(Task list):
A. In the post on auto-scaling, what instance type does the launch configuration specify?
B. Rewrite the auto-scaling post from the words "Once you have a" through "to scale to.", replacing "load-balancer" with "load balancer".

(Source text):
A few months back I wrote about how we switched the Galaxy Zoo HAProxy load balancers to Amazon Web Services (AWS) Elastic Load Balancers (ELB). At that point we had basically just swapped out HAProxy (running on its own EC2 small instance) for an ELB but weren’t making any use of the auto-scaling features also on offer.

For the past few days I’ve been playing around with auto-scaling our API layer with the ELB that’s already in place and this morning I pushed the changes into production.

» Getting started

As I mentioned earlier, we already had an ELB in place so we didn’t need to create a new one – instead we’re adding here auto-scaling to an ELB that’s already in place. For completeness however, this is the command used to create the original ELB:

>> elb-create-lb ApiLoadBalancer --zones us-east-1b --listener "lb-port=80, instance-port=80, protocol=TCP" --listener "lb-port=443, instance-port=8443, protocol=TCP"

» De-register existing ELB instances

As we already had a couple of instances registered with the ELB I found the easiest way to get auto-scaling up and running was to remove the existing instances before proceeding:

>> elb-describe-instance-health ApiLoadBalancer

INSTANCE i-abcdefgh InService
INSTANCE i-ijklmnop InService

>> elb-deregister-instances-from-lb -lb ApiLoadBalancer --instances i-abcdefgh i-ijklmnop

No Instances currently registered to LoadBalancer

» Create a launch configuration

Before you can introduce auto-scaling you need to have a couple of things in place – an Amazon Machine Image (AMI) that upon boot is immediately ready to serve your application and a launch configuration compatible with your currently ELB-scaled nodes (security groups etc.).

Depending upon your setup, always having an AMI ready to launch with the latest version of your production codebase is probably the hardest thing to achieve here. Once you have your AMI in place and your security group and key-pair settings to hand you’re ready to create your launch configuration:

>> as-create-launch-config ApiLaunchConfig --image-id ami-myamiid --instance-type m1.small --key ssh_keypair --group "elb security group name"

OK-Created launch config

» Create an auto-scaling group

Once you have a launch configuration in place it’s time to create an auto-scaling group. Auto-scaling groups need as a minimum to know what launch configuration, which load-balancer to use, which availability zone and the minimum and maximum to scale to.

We never run the Galaxy Zoo API on anything less than 2 nodes and so to create our auto-scaling group I issued a command something like this:

>> as-create-auto-scaling-group ApiScalingGroup --launch-configuration ApiLaunchConfig --availability-zones us-east-1b --min-size 2 --max-size 6 --load-balancers ApiLoadBalancer

OK-Created AutoScalingGroup

At this point it’s worth noting that although we’d removed all of the instances being load balanced by the ApiLoadBalancer ELB, because the auto-scaling group set a minimum number of instances of 2 checking the status of the auto-scaling group showed that 2 new instances were spinning up:

>> as-describe-scaling-activities ApiScalingGroup

ACTIVITY 78bf4e0d-f72b-4b5b-a044-6b99942088ed 2009-08-24T07:19:28Z Successful "At 2009-08-24 07:16:12Z a user request created an AutoScalingGroup changing the desired capacity from 0 to 2. At 2009-08-24 07:17:17Z an instance was started in response to a difference between desired and actual capacity, increasing the capacity from 0 to 2."

I don’t know about you but I think that’s pretty AWESOME!

(Records provided):
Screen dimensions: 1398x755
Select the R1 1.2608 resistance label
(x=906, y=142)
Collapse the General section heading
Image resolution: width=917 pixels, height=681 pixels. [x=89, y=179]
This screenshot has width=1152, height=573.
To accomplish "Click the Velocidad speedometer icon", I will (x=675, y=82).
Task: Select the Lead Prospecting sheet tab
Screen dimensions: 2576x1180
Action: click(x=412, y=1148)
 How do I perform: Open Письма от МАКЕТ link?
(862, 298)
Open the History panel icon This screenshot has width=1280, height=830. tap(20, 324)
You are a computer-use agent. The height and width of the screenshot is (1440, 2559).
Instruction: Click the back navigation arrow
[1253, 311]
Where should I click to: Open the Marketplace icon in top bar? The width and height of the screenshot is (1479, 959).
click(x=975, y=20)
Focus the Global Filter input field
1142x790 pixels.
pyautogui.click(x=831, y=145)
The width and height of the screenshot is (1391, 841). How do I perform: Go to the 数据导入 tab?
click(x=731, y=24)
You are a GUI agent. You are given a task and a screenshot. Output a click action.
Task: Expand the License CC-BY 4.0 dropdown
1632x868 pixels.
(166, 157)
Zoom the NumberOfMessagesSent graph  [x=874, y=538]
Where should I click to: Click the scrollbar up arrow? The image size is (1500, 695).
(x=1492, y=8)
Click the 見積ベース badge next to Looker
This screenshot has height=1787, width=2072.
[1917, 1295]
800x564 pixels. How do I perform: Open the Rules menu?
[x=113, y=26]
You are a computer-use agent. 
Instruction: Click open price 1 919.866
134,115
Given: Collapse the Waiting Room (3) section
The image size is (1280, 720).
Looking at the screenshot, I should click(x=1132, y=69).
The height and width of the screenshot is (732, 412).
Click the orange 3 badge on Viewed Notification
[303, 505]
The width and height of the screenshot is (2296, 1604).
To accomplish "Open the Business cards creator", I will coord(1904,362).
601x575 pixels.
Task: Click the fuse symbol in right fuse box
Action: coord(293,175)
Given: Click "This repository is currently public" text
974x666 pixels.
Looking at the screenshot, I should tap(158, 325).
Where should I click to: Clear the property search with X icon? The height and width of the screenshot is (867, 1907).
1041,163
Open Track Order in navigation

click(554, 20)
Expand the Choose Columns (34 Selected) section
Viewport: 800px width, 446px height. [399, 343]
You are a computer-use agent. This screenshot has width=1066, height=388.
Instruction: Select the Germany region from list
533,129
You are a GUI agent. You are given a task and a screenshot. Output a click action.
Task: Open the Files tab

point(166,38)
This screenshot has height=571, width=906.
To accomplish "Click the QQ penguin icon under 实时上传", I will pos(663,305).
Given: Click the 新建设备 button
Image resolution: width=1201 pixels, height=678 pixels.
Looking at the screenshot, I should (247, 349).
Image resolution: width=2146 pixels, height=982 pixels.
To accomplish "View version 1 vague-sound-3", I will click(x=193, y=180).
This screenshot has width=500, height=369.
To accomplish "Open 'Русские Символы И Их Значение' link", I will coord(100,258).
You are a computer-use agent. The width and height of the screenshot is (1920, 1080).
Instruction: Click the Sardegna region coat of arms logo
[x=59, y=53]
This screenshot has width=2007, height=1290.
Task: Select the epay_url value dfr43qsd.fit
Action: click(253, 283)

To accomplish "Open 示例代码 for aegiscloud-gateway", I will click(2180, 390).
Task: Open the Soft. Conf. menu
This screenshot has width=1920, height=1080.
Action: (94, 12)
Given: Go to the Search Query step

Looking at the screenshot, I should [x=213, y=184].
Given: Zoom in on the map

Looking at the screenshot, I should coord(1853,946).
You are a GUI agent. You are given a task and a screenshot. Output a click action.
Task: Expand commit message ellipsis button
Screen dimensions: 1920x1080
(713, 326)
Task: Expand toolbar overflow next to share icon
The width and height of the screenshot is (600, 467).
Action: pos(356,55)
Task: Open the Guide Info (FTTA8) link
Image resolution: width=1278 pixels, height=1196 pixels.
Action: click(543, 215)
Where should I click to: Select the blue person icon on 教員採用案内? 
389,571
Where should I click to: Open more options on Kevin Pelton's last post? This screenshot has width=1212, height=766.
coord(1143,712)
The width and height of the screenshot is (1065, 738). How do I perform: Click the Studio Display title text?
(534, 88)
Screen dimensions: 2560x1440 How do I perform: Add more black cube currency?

(Answers below):
A. m1.small

B.
Once you have a launch configuration in place it’s time to create an auto-scaling group. Auto-scaling groups need as a minimum to know what launch configuration, which load balancer to use, which availability zone and the minimum and maximum to scale to.